Amreekiya by Lena Mahmoud

Amreekiya by Lena Mahmoud

Author:Lena Mahmoud
Language: eng
Format: epub
Publisher: The University Press of Kentucky
Published: 2018-02-25T16:00:00+00:00


CHAPTER FOURTEEN

Amu Nasser and Amtu Samia never announced Amtu Samia’s pregnancy, at least not to us kids. She just started showing fast. She hadn’t gained much weight, but she had been so thin before that her protruding belly stood in great contrast to her skinny arms and legs. As she entered her second trimester, she looked better than she had before; her body and face were filling out, her straight chestnut hair came in thicker, her skin showed some color.

It was the first time I noticed in over three years of living with her that Hanan looked a lot like Amtu Samia. Before I only noticed the early lines that framed Amtu’s mouth and her sallow skin.

I didn’t think it was possible, but she became even lazier when pregnant. I used to only clean and cook, but now I had to bring wet washcloths for her to put on her forehead and bring food up to her bedroom when she was feeling too tired to get up.

“I want to have a little sister so I can be like Isra to her,” Hanan said one day while she rested her head on her mother’s belly, watching an Abdel Halim Hafez movie.
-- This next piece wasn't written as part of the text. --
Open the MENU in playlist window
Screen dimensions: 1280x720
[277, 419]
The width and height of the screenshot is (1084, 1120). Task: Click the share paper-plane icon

Amtu Samia’s pregnancy hormones made one of her few consolations watching all the Hafez movies she owned and having her relatives in Jordan send her more nearly every month.

“No, a son will be better,” Amtu told her daughter. “There’s too many women in this house already.” She looked over at me with her eyes narrowed.

Amtu got her wish. She was having a boy.

And that’s when Amu Nasser’s interest in the baby awakened. He spoke about his plans for this son to go to an Ivy League school, which Amu had dreamed of for himself since his childhood in Jerusalem, but he ended up “only” going to Berkeley. He said that this boy would follow in his older brother’s footsteps, though he didn’t seem to believe that part of it. Rasheed was just about to start eighth grade, but he had been getting into a lot of trouble, and his grades were dismal.

Amu hadn’t yet resigned himself to having a loser for a son, an oldest son no less. He would lecture Rasheed about how he would soon be a man and had to act like one. Amu Nasser would look at his son’s quarterly report cards and sigh and fuss about them, but he wouldn’t yell or name-call the way he did with me. “Do you want your little brother to see you this way, see you with these bad grades going to a community college?” he would say to Rasheed.

Rasheed would shrug and say, “He won’t even know anything when he’s born. What’s he gonna care about my grades?”

Amu gave him countless lectures about how he had risen from a poor family in Jerusalem and worked his way to Berkeley, where he got his law degree. “I had no money, no nothing. I never slept more than three hours every night.